▶ _EXERCISE TASK_: Could you reproduce the listing below word for word, starting at the line that contains "Click the 数字证书管理员 badge" and ending at the listing's last line, with the pictures left out?

▶ _TASK DATA_:
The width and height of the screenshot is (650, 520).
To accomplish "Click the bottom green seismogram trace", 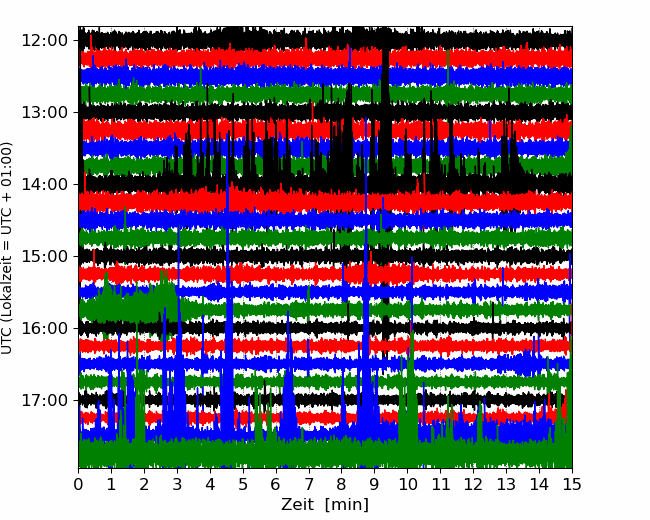I will click(325, 454).
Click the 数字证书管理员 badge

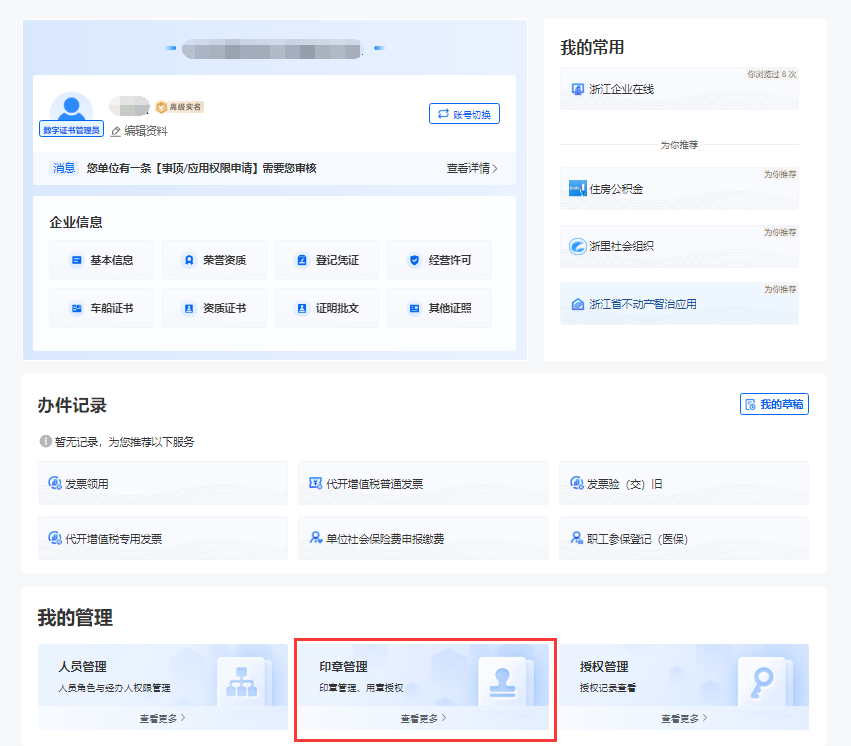[71, 130]
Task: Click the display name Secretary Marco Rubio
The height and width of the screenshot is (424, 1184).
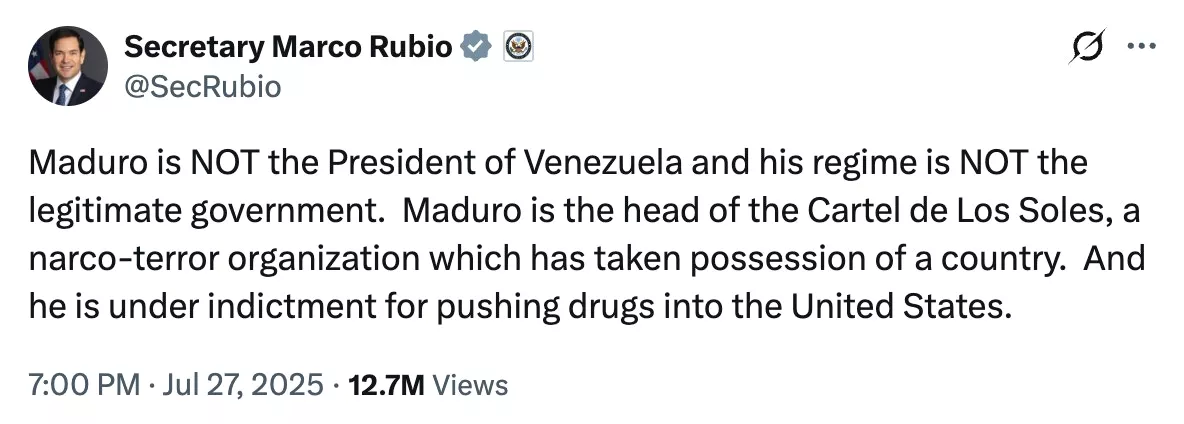Action: pos(287,47)
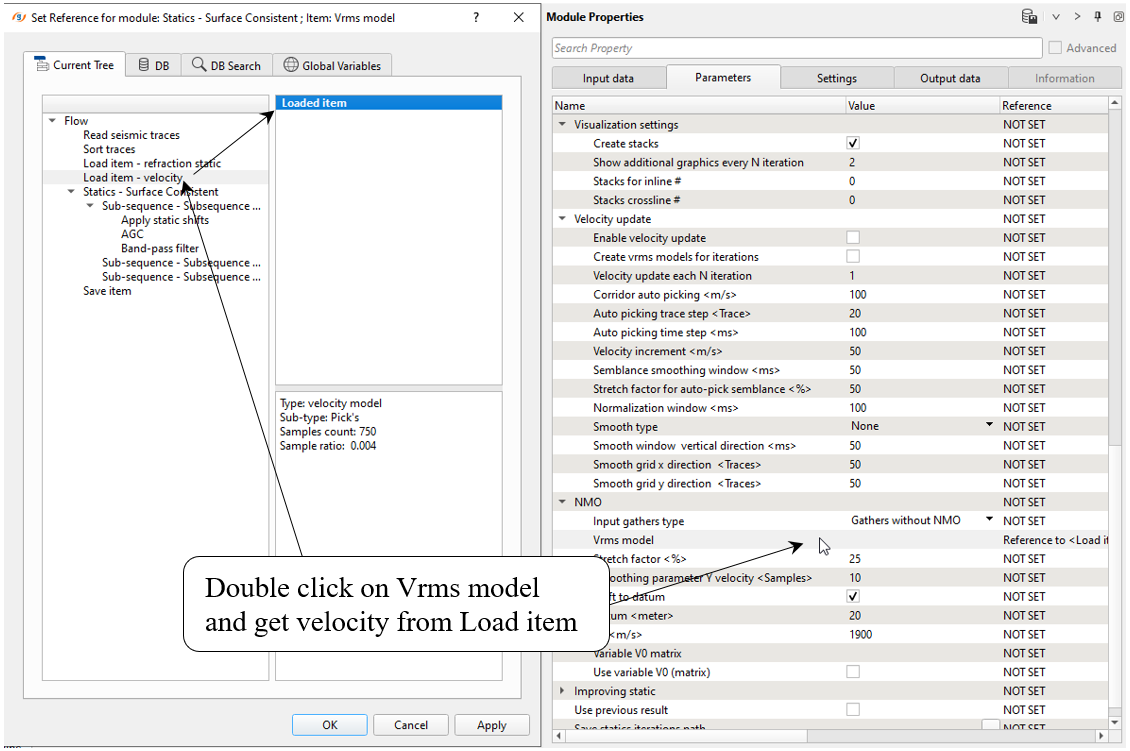
Task: Switch to the Global Variables tab
Action: point(332,65)
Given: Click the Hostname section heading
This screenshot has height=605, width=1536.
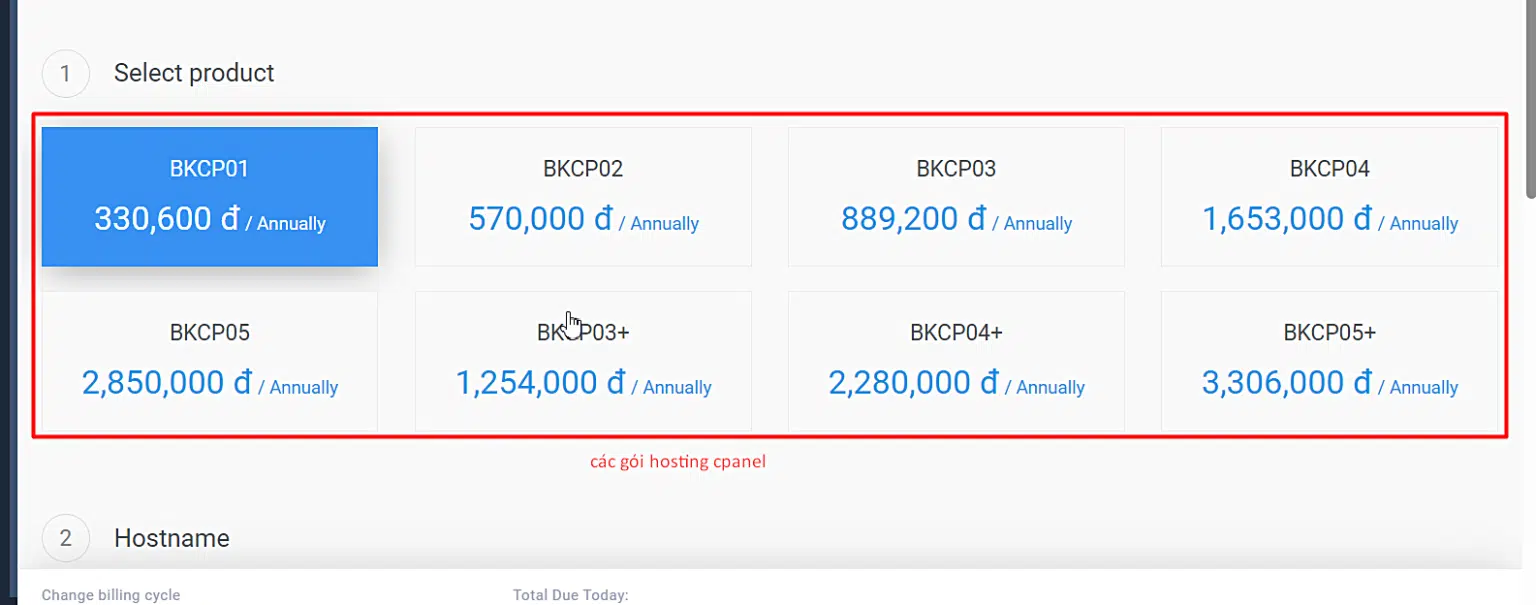Looking at the screenshot, I should [x=172, y=538].
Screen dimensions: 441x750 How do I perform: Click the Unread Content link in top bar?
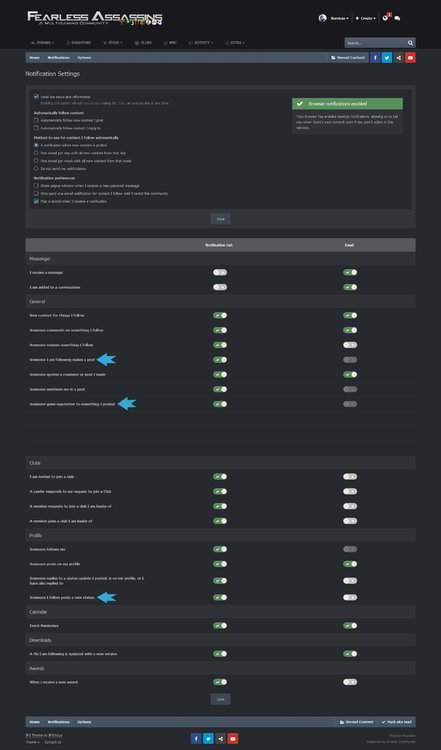[x=347, y=57]
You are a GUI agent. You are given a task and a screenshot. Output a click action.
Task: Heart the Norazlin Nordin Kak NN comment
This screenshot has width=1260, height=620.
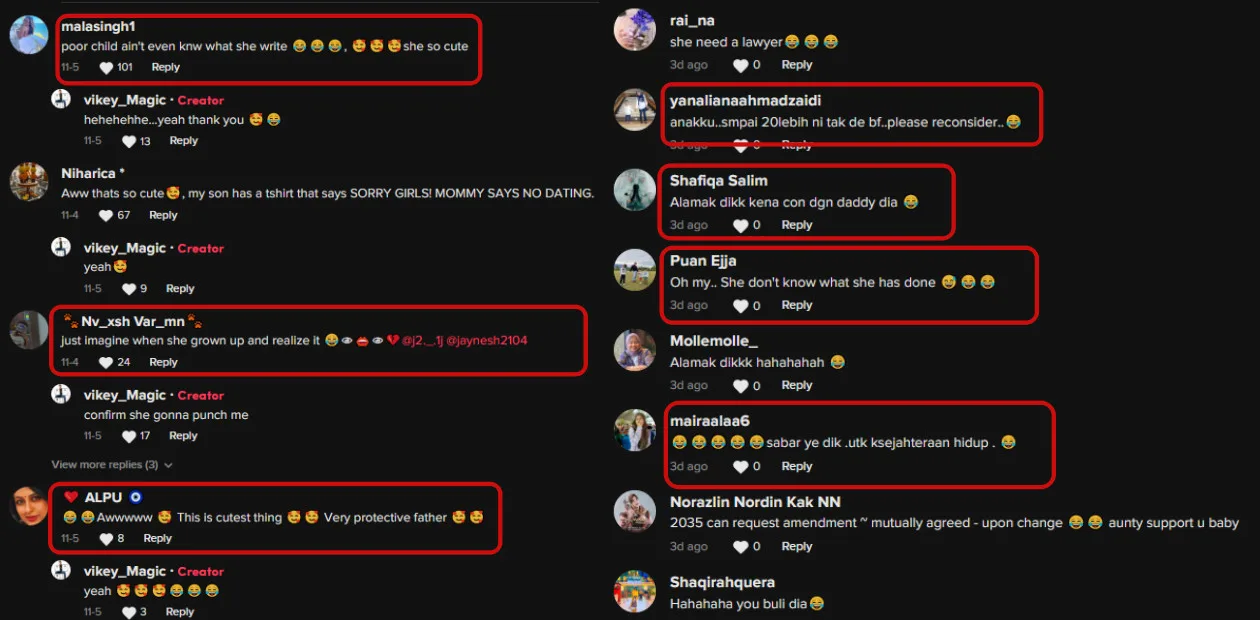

▶ _SOLUTION TO THE PROBLEM_:
Click the 数字证书管理员 badge

[71, 130]
Task: Click the display name Secretary Marco Rubio
The height and width of the screenshot is (424, 1184).
Action: pos(287,47)
Task: Switch to the Global Variables tab
Action: point(332,65)
Given: Click the Hostname section heading
This screenshot has height=605, width=1536.
Looking at the screenshot, I should [x=172, y=538].
Screen dimensions: 441x750 How do I perform: Click the Unread Content link in top bar?
[x=347, y=57]
You are a GUI agent. You are given a task and a screenshot. Output a click action.
Task: Heart the Norazlin Nordin Kak NN comment
This screenshot has width=1260, height=620.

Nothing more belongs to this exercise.